- Set problem -
Copy the items from the line containing "This screenshot has width=851, height=592." through the line containing "click(475, 359)" verbatim, both of those lines included.

- Material shown -
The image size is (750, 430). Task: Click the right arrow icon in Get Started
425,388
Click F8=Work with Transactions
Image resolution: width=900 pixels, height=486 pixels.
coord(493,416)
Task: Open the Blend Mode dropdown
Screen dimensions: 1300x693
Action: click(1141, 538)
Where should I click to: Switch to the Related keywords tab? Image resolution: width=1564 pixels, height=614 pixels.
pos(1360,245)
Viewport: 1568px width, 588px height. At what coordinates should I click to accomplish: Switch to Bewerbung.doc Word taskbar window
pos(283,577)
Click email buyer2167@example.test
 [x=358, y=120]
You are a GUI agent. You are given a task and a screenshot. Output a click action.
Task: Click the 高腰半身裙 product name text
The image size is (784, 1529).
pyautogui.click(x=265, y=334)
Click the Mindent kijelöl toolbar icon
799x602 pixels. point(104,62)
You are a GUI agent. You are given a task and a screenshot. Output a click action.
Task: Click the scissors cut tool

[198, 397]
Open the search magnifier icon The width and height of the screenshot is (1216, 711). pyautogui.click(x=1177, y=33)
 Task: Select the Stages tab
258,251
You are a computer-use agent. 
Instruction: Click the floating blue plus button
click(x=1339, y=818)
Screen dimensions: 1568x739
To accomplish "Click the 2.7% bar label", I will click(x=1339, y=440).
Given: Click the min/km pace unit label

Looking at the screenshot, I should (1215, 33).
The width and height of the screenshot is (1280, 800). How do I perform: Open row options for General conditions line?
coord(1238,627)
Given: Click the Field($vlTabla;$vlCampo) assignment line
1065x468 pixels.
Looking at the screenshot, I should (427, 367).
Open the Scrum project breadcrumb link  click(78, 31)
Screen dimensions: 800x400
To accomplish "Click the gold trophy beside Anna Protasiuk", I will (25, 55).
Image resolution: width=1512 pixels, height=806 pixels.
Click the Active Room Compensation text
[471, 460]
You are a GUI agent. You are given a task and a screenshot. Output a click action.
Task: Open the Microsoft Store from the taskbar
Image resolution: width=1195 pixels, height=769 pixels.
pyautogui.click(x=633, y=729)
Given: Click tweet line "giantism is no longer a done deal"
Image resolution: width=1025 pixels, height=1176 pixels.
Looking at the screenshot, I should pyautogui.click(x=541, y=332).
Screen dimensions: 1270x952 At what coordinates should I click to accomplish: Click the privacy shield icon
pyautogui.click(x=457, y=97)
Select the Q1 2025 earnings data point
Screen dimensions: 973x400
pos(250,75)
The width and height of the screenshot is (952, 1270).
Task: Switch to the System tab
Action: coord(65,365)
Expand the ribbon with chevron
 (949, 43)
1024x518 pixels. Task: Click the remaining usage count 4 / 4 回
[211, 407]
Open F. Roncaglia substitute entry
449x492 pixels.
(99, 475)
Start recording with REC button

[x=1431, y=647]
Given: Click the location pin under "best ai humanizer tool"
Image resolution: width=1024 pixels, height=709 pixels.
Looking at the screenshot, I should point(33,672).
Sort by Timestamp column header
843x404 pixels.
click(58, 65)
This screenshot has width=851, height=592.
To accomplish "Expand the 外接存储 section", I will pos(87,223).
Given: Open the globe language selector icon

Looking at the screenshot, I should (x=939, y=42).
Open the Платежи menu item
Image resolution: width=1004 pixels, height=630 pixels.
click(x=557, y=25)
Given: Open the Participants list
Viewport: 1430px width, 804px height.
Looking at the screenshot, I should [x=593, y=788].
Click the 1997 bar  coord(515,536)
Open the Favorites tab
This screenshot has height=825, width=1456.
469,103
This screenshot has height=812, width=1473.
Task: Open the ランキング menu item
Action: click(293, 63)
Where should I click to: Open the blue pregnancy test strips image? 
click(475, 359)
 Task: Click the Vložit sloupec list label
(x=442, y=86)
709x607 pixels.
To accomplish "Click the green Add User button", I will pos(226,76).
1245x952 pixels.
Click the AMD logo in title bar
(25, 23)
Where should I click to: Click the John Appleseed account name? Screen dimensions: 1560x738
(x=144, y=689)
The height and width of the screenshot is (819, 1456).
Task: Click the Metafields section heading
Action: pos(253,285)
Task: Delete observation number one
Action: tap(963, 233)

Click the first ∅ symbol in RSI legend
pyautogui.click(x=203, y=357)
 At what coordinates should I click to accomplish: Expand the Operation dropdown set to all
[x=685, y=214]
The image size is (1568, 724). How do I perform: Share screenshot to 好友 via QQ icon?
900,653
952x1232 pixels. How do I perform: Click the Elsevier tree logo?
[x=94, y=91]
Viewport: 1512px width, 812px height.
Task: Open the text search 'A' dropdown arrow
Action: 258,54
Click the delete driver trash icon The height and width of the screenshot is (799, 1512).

- Final result -
This screenshot has width=851, height=592.
To accomplish "Expand the 外接存储 section", I will pos(87,223).
Given: Open the globe language selector icon

Looking at the screenshot, I should (x=939, y=42).
Open the Платежи menu item
Image resolution: width=1004 pixels, height=630 pixels.
click(x=557, y=25)
Given: Open the Participants list
Viewport: 1430px width, 804px height.
Looking at the screenshot, I should [x=593, y=788].
Click the 1997 bar  coord(515,536)
Open the Favorites tab
This screenshot has height=825, width=1456.
469,103
This screenshot has height=812, width=1473.
Task: Open the ランキング menu item
Action: click(293, 63)
Where should I click to: Open the blue pregnancy test strips image? 
click(475, 359)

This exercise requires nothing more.